Most things really aren't that hard or frustrating unless you create and foster an environment that makes them so.
We use the same book with our kids, and had a similar experience with educators. When she moved a to new school in first grade, they were extremely skeptical that she has able to read chapter books.
But I don't think it was specific to reading — they pulled the same crap when it came to other subjects. My sense is they don't want to admit when a student comes in with lots of skills because then they can't take credit for how well the student is doing at the end of the year. This is shown on report cards, where they never put down at/above grade level in the fall/winter quarters, even when the child is clearly multiple grade levels ahead. If they admitted that up front, they wouldn't be able to show "growth".
I suspect that many teachers also (1) don't want to feel like parents can just casually do their job pretty well, like their years of education and certification aren't necessary, and / or (2) deal with an above-average number of parents who think their kids are above-average, so develop some skepticism over time. We just sent our kids to school knowing how to read without telling anyone and let their teachers tell us how well they're doing.

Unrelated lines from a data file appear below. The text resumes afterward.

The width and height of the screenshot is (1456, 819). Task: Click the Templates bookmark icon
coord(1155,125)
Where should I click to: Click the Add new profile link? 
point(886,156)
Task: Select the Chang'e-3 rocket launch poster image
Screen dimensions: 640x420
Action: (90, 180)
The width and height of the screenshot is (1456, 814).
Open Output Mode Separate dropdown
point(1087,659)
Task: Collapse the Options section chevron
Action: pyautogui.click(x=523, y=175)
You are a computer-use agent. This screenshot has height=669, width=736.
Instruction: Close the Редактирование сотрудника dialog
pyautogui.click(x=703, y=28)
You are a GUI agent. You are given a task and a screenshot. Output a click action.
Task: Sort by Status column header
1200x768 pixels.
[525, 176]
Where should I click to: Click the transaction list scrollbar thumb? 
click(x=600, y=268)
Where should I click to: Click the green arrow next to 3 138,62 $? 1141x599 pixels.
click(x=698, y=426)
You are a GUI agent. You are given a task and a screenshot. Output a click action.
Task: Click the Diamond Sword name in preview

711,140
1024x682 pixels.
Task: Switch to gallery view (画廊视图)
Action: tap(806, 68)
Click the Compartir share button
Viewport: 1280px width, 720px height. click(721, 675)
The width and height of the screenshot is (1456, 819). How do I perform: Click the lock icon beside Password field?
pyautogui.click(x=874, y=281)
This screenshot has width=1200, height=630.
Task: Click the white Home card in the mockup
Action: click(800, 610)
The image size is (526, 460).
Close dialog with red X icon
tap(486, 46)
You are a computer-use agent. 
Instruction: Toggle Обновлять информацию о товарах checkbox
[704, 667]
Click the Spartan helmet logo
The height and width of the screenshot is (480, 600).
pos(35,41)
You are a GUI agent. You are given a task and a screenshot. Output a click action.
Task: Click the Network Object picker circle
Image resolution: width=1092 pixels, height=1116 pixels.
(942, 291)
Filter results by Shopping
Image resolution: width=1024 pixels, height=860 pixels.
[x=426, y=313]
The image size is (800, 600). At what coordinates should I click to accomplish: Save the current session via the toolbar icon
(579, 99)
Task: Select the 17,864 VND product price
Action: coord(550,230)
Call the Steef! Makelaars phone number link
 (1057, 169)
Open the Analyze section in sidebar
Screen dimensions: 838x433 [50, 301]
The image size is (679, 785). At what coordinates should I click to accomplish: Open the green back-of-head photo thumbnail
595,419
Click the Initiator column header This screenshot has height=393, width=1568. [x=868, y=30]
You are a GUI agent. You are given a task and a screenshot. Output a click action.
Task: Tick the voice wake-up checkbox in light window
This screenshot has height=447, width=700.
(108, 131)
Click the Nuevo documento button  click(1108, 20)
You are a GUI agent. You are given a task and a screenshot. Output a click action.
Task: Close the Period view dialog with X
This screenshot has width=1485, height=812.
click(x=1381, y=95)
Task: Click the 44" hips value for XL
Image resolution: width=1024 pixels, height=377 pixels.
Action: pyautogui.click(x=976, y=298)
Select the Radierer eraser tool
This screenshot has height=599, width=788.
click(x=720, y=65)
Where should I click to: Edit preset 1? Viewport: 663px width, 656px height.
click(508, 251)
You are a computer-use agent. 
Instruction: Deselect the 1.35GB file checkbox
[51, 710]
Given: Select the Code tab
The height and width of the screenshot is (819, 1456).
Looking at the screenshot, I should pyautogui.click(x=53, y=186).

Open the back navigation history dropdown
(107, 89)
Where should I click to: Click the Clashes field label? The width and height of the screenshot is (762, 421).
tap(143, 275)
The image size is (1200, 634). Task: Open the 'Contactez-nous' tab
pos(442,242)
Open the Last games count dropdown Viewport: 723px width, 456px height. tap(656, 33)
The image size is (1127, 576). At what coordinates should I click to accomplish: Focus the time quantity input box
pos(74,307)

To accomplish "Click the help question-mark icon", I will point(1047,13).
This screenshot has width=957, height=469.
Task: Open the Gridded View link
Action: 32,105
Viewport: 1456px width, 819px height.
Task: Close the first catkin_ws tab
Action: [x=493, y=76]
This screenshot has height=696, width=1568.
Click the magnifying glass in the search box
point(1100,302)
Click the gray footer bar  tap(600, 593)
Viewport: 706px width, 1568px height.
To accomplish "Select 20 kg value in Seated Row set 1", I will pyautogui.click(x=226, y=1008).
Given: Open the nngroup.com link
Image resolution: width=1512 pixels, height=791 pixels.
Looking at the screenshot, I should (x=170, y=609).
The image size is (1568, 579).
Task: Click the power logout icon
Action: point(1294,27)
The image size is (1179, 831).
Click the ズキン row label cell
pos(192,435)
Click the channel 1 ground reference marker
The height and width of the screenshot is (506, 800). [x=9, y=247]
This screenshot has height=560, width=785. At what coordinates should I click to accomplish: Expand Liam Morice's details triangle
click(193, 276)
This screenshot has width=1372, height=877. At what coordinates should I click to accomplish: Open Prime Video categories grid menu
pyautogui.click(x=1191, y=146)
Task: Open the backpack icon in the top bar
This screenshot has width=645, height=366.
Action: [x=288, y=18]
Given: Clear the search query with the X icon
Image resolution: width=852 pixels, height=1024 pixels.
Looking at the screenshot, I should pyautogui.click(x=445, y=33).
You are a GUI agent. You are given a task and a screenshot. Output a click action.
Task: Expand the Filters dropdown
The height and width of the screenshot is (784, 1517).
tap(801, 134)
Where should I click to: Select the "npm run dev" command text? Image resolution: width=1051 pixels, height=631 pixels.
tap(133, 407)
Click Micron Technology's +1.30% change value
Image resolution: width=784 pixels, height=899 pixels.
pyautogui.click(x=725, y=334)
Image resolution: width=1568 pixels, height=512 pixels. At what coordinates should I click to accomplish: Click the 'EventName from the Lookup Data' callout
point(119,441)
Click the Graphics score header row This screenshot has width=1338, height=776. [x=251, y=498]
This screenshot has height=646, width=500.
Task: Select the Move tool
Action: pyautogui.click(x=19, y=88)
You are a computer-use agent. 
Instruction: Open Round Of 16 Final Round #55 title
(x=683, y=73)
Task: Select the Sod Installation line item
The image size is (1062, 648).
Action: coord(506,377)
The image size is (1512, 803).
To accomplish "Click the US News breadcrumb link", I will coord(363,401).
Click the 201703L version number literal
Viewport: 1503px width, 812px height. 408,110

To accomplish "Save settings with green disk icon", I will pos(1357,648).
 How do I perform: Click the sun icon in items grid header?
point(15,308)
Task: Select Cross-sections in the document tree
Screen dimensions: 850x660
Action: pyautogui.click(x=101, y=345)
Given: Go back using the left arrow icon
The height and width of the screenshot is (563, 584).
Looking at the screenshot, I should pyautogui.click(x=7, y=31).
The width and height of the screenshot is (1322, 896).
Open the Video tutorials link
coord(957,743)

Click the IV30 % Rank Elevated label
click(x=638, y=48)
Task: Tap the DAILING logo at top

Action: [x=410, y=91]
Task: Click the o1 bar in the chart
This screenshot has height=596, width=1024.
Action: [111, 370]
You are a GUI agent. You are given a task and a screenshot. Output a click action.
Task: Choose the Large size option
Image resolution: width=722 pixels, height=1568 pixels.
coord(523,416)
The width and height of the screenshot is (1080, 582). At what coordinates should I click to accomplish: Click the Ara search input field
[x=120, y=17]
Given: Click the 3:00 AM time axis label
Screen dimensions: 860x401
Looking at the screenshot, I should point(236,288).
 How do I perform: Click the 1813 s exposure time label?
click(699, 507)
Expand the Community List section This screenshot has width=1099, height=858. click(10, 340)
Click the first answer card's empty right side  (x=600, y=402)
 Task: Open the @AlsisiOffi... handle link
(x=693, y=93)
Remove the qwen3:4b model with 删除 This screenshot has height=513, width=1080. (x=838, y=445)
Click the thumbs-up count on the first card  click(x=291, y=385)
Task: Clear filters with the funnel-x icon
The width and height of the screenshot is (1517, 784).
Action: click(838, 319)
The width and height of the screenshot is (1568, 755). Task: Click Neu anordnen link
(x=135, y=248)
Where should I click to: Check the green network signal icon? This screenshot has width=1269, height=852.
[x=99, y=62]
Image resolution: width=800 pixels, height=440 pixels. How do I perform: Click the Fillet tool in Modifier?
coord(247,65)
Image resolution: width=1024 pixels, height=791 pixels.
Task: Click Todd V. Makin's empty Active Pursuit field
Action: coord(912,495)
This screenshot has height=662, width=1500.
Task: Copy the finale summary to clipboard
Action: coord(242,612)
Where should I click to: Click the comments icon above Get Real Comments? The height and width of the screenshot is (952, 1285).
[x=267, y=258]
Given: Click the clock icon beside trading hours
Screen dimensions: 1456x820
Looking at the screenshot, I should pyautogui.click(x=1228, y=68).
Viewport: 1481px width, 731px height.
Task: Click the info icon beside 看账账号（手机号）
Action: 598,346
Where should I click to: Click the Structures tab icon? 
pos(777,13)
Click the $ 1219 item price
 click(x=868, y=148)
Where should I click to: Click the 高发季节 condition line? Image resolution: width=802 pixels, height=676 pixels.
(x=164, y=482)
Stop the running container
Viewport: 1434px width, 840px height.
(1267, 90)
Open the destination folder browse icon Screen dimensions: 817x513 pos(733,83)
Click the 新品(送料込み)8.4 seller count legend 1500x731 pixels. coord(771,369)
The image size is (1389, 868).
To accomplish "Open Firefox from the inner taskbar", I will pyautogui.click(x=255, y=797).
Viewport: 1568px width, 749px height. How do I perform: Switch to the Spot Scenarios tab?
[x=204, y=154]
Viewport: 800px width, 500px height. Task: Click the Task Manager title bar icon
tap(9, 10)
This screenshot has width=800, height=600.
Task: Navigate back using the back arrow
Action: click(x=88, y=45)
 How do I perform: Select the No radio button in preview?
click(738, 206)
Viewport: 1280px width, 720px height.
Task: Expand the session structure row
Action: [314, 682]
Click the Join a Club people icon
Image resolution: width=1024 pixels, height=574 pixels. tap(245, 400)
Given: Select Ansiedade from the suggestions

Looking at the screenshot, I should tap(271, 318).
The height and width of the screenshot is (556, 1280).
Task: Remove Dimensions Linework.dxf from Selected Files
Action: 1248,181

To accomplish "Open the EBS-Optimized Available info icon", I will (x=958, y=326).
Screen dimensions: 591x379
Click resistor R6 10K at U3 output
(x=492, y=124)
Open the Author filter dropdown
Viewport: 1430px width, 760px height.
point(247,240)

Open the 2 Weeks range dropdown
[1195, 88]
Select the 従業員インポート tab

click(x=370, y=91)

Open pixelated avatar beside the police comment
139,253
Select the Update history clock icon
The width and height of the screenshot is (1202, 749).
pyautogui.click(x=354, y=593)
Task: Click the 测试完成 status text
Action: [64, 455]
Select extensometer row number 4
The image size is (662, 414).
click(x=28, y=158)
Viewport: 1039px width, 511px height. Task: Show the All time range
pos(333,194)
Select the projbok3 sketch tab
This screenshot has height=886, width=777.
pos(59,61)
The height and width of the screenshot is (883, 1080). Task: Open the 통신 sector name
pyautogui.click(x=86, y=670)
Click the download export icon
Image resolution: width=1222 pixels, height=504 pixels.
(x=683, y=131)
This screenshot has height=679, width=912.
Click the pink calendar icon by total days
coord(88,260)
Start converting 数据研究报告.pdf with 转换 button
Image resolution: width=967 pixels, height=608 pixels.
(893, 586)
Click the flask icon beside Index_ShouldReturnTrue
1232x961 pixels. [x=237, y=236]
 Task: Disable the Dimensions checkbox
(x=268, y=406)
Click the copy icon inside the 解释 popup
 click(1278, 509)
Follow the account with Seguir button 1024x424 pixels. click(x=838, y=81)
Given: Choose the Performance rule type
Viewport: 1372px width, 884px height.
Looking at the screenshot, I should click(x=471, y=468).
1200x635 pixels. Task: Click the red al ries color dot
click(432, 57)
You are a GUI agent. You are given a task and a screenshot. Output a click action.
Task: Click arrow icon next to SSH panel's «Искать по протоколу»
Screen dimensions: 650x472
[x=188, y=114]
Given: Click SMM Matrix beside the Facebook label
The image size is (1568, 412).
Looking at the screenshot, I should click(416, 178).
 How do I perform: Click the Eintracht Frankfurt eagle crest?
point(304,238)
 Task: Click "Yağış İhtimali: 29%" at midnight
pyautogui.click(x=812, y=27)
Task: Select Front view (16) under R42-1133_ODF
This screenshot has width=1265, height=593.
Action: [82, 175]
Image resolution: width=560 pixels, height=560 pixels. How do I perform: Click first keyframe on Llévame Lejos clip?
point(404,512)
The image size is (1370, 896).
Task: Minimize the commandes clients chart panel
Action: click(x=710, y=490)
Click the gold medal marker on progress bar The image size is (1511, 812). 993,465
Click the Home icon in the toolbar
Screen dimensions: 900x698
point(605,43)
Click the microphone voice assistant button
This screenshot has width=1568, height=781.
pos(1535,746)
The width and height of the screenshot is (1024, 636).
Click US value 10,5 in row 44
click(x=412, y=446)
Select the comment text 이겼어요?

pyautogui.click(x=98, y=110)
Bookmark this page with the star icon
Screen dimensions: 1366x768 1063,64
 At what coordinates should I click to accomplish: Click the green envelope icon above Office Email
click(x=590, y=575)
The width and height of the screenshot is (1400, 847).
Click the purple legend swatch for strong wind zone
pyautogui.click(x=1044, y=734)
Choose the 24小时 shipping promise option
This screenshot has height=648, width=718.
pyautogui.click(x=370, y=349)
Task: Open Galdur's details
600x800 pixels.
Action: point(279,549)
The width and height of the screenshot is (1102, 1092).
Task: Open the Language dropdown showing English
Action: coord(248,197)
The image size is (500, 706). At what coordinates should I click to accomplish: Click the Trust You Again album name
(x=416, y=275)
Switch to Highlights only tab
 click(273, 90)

Teaching is pretty hard. It's a lot easier if you have only 1 kid, you control their home life also, they have a similar culture and background as you do, you can give them your (relatively) undivided attention all day, and you don't need to get them to pass a standardized test. Elementary school teachers have > 30 kids, new batch every year, from all walks of life, they can't control their home life, and they have to teach to a test.
Oh, I agree. My wife taught in public high schools for a couple years in an economically struggling city. It was so hard (and paid so poorly, especially per hour of labor) that she quit after those two years and is still traumatized by it a decade later.
Funny you say that because I'm an Army officer, so people regularly thank me for my service, but my wife arguably worked harder, had more responsibility, and was contributing more to society while she was in those schools. And she got paid less than a 19 year-old private in the Army. In fact, the principal of the whole school was paid less than I had been paid as a lieutenant in my early 20s.
Anyway, what's hard about teaching is not pedagogy or the subject material itself, but rather the administrative burdens and management of large and diverse classrooms, as you said, unfortunately.
Most of the time I defend teachers, but I confess to feeling pretty weird about it because with some (super notable) exceptions I had pretty bad experiences with them. I have a lot of opinions about schools/teachers/education whatever but they're pretty polemic and would derail.
But, very glad you found success with your daughter. My partner and I just had a kid and what I wouldn't give for her to sit through us reading a very short book to her without yelling very loudly. One day haha :)
OK, if you say so--she's sitting in her room for hours a day silently "decoding" her books.
Anyhow, our anecdotal evidence of 1 suggests that this method works and was the foundation of a (so-far) lifetime love of reading!